Carlo Carrà (1881-1966)

La maîtresse de l’ingénieur

1921, Fondation Peggy Guggenheim, Venise

 

Carlo Carrà (1881-1966)

Une étrange figure féminine posée à même le sol se découpe sur un fond nocturne (ou auroral, à en juger par la lueur au ras de l’horizon ?), tandis que sur la droite, un compas et une équerre sont représentés comme plaqués à la verticale le long d’un pan de mur. La scène semble baignée d’une clarté lunaire ; deux ombres portées indiquent que la principale source de lumière provient de la droite. Voilà pour la description sommaire.

 

Nous sommes dans un espace improbable, dont la perspective aléatoire et l’ambiance inquiétante sont communes à de nombreuses œuvres de la Pittura metafisica, un éphémère mouvement artistique italien fondé en 1917 par Carlo Carrà (avec son vieux copain Giorgio De Chirico).

 

Le titre du tableau nous est précieux : la tête oblongue représentée de profil, légèrement inclinée et dont la blancheur sculpturale se détache du fond, est celle de la « maîtresse », l’amoureuse de l’ingénieur ; la bouche entr'ouverte, elle affecte une expression rêveuse et contemplative, tout en fermant ostensiblement les yeux face aux instruments de travail de son amant.

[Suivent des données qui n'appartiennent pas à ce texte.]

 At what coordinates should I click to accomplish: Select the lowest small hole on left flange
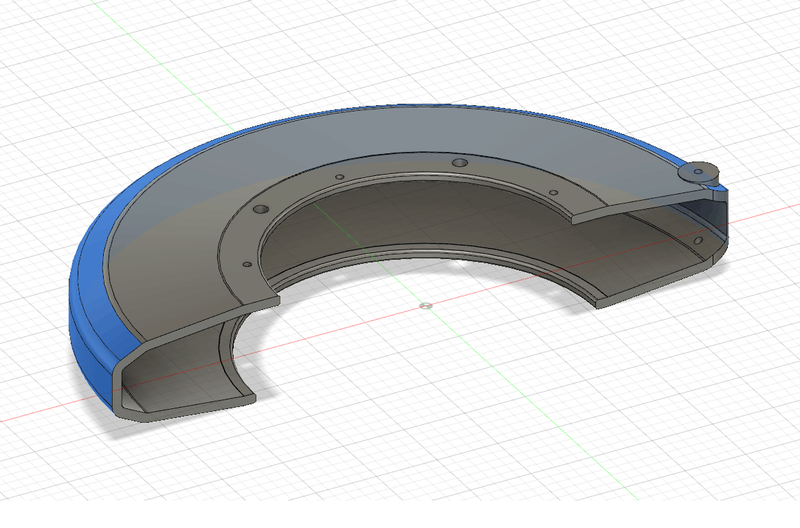tap(245, 266)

Pourtant, celui-ci demeure physiquement absent de la scène, seulement symbolisé par ses emblèmes… Dans ce temps suspendu, le désir et les sentiments semblent donc se jouer de la raison calculatrice désincarnée.

Pour le reste, les qualités esthétiques de l’œuvre, la saveur de son angoissante beauté, échappent aux outils et aux formules usuelles du discours explicatif, à l’instar de la femme aimante incomprise, en butte à la froideur géométrique de l’homme de science.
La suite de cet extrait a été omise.